Non ne avevamo proprio la minima idea. Siamo partiti nel 2001 perché volevamo fare qualcosa per la nostra città, poi non ci siamo più fermati e la natura del Primavera è effettivamente cambiata anno dopo anno. Pensa che nelle prime otto edizioni siamo sempre andati in perdita, eppure abbiamo continuato a investire e non mollare perché sentivamo di stare diventando un punto di riferimento per la comunità musicale internazionale. Ora, grazie anche al rapporto con Pitchfork o con l’All Tomorrow’s Parties, non è così strano vedere tra il pubblico gente che arriva dagli Stati Uniti, o dall’Australia, ma ti assicuro che per noi è sempre un’emozione fortissima. Credo che il festival abbia dato tantissimo a Barcellona in questi anni, ma so per certo che la città è stata uno dei nostri punti di forza, da subito.
Ecco, la città. Barcellona è sicuramente una risorsa importante, e non è un caso che il Primavera Sound, seguendo l’esempio del Sonar, abbia sempre fatto leva sul suo essere essenzialmente un festival cittadino. Non hai la sensazione di stare in un non luogo, ma in un posto con tanta musica, dentro una città che continua a vivere la sua vita senza avere un atteggiamento passivo nei confronti del festival. Sbaglio?
No, non sbagli. È l’amore per la nostra città che ci ha spinto a creare il Primavera Sound e col tempo abbiamo cercato di coinvolgere sempre di più Barcellona, grazie anche agli eventi gratuiti che avvengono parallelamente a quello che accade dentro il Forum. Per nostra fortuna le istituzioni ci hanno sempre visti di buon occhio: non forniscono nessun contributo economico alla manifestazione, ma ci permettono di utilizzare praticamente gratis una serie di location speciali, mettendo anche a disposizione trasporti e forze dell’ordine. Direi che non ci possiamo lamentare.
In quanti siete a lavorare all’organizzazione del Primavera Sound? Quanto spazio occupa all’interno della vostra vita?
Siamo in sei, ognuno con il suo ruolo. C’è chi si occupa del booking, chi dei rapporti con le istituzioni, e via così. Questo per quanto riguarda la parte puramente organizzativa, durante i giorni del festival diamo lavoro a più di mille persone, di cui molti volontari. Noi sei facciamo tutti altre cose, sempre legate alla musica, ma possiamo dire che lavoriamo a tempo pieno per il Primavera. Di solito cominciamo a organizzare l’edizione successiva mentre ancora non è finita quella in corso.

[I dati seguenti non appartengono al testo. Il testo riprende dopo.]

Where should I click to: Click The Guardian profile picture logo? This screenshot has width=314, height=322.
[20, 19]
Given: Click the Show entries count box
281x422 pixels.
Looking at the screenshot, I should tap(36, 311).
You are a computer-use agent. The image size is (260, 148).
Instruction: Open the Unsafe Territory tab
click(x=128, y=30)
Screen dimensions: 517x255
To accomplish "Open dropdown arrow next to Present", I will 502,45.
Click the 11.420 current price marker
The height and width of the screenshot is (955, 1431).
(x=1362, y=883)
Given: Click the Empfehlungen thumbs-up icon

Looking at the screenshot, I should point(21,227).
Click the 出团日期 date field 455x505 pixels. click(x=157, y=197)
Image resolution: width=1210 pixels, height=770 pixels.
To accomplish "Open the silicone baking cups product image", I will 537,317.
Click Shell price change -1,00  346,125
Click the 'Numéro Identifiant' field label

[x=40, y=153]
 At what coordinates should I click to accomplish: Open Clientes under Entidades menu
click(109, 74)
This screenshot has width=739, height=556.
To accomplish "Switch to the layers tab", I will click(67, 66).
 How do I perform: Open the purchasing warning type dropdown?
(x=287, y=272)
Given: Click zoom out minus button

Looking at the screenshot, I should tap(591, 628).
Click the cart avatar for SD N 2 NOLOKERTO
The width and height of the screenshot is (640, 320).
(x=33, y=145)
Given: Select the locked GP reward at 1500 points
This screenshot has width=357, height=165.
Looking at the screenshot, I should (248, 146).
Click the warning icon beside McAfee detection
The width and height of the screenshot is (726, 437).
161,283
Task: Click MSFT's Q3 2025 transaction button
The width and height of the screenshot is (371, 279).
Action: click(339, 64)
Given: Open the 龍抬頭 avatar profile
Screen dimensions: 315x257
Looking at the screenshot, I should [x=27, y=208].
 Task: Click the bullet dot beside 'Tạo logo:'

E qual è il tuo ruolo, nello specifico?
Io mi occupo di marketing e pubblicità, essenzialmente. Interagisco con gli sponsor e pianifico le strategie. Le cose più noiose, insomma.
Parliamo un po’ di marketing, allora. Negli ultimi anni avete investito molto su questo aspetto: penso ai Neutral Milk Hotel, annunciati durante la scorsa edizione sul maxi schermo, oppure al palazzo che avete interamente ricoperto con lo stendardo degli Arcade Fire, per non parlare del film, girato a Detroit, con cui avete svelato il resto della line-up. Roba molto lontana da quello che siamo soliti associare all’immaginario tipico del festival rock e che magari ha anche fatto storcere il naso a qualche purista. Tu che ne dici?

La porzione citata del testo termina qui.